The Los Alamos connection played a direct role.

Fitch:

Oh yes. It certainly played a role when I went to Columbia, because as I said earlier, I met Rabi. But then Jerry Kellogg, who was one of Rabi's students, was the division leader in the physics division at Los Alamos, and he recommended that I go to Columbia. So it all largely hinged on the Los Alamos connection.

Aaserud:

What did you do at Columbia? How long did you stay there as a student?

Fitch:

I was there basically five years as a student, then I stayed on one year as an instructor. Then I came to Princeton.

Aaserud:

Yes, so essentially until 1952 or something like that.

Fitch:

I came to Princeton in 1954.

Aaserud:

You came to Princeton in 1954?

Fitch:

Yes. Actually I'd worked one extra year at Los Alamos after the war, just to make money.

Aaserud:

Was it in the same capacity?

Fitch:

The same job that I'd had in the Army, working as a civilian.

Aaserud:

Was that before you went to McGill?

Fitch:

That was before I went to McGill.

Aaserud:

Then you went to McGill, then directly to Columbia. Who did you work for at Columbia?

• **Recorded data**:
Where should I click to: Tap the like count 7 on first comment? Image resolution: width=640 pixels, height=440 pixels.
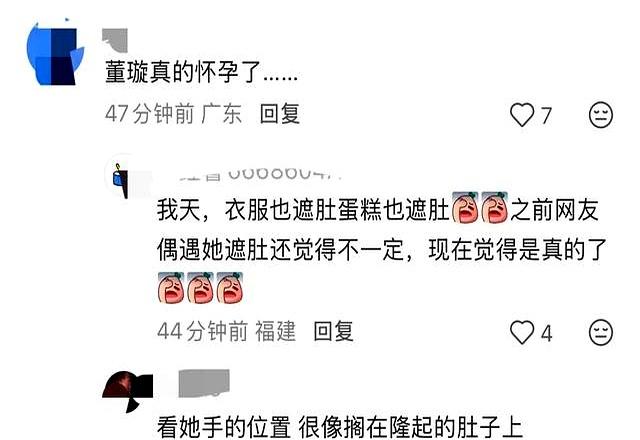coord(546,116)
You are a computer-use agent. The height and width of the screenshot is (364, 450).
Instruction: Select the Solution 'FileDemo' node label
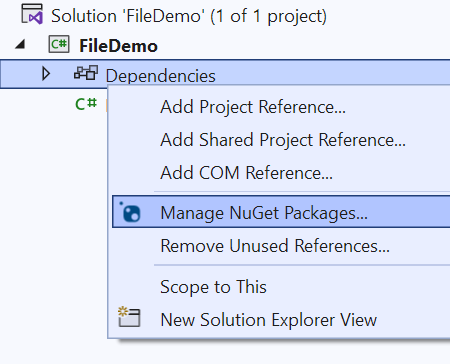point(189,16)
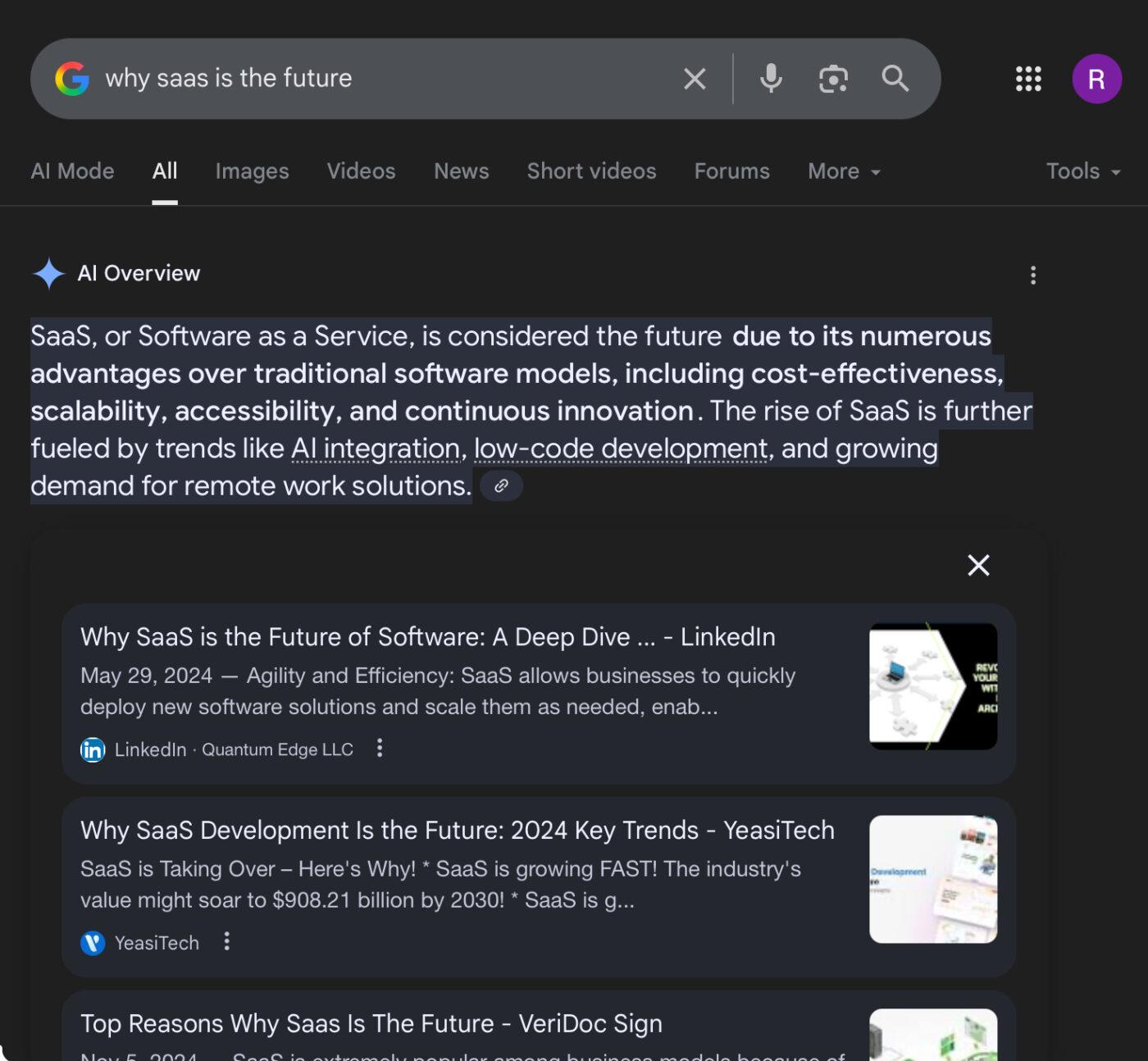This screenshot has height=1061, width=1148.
Task: Dismiss the sources panel with the X
Action: coord(978,565)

• **Tasks for this exercise**:
1/ In the Fitch interview, why does Fitch say his move to Columbia "largely hinged on the Los Alamos connection"?
2/ Continue the Fitch interview with the exchanges that come next.

• **Answers provided**:
1/ Through Los Alamos he had met Rabi. Also, Jerry Kellogg, one of Rabi's students and the physics division leader at Los Alamos, recommended that he go to Columbia.

2/
Fitch:

I worked with Rainwater almost immediately. As a matter of fact, the first time I met Rainwater was the first day I was there. I'd had a letter from Kellogg to Rabi introducing me — Rabi was then chairman of the department — so I went in to see him, and he immediately called Rainwater.

Aaserud:

Whom you didn't know?

Fitch:

Whom I didn't know. So I went upstairs and met him, and I worked with him all the time I was at Columbia then.

Aaserud:

Was that a kind of work you had foreseen, or was that something entirely new, with Rainwater?

Fitch:

No, as far as the work in physics is concerned, by that time I’d had a lot of laboratory experience, of course, and I knew how to do physics. But I didn't know all the physics, so I learned a lot of physics from Rainwater. But as far as learning the techniques for doing physics and so on, I already had that behind me, so I was able to start right in working with him. We had a rather significant PhD thesis for myself, and it worked out very nicely.

Aaserud:

Maybe you could describe that work just briefly.

Fitch:

The PhD thesis?

Aaserud:

Yes, that was the main thing. That was the main production from Columbia, right?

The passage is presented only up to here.